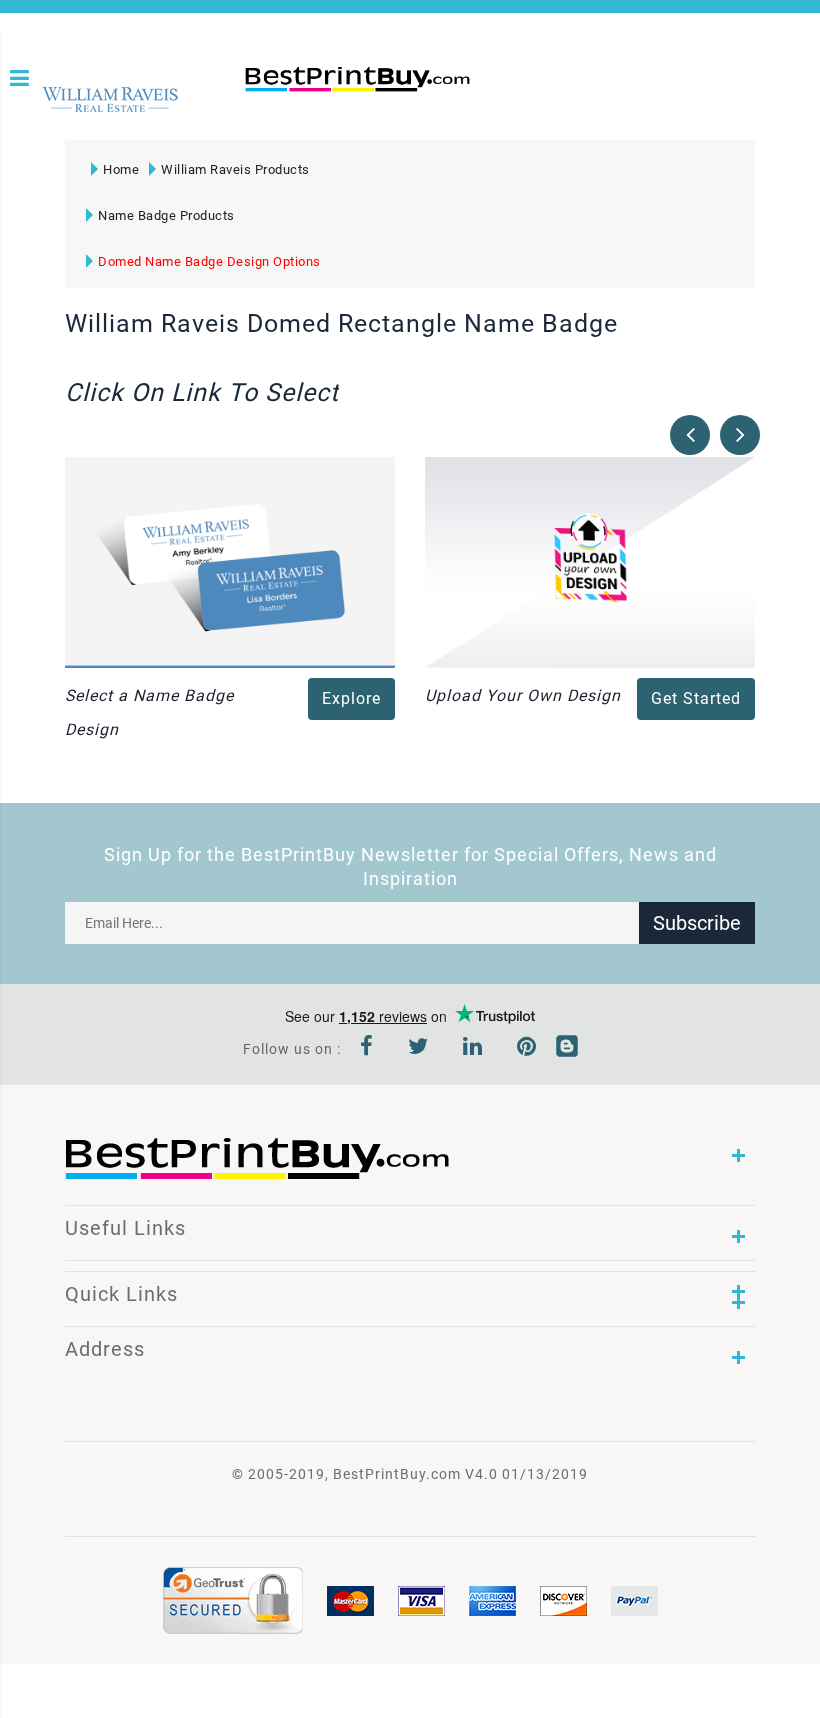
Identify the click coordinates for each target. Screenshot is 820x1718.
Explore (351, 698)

+ + + +

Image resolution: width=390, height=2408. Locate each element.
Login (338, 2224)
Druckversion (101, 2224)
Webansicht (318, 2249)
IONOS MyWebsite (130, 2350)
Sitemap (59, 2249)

+ + + +

**WHAT THE TASK ASKS**:
The word "each" occurs on some lines of the entries. Work out how many such lines there are and reply with the number alone.

**RESPONSE FOR THIS EXERCISE**:
2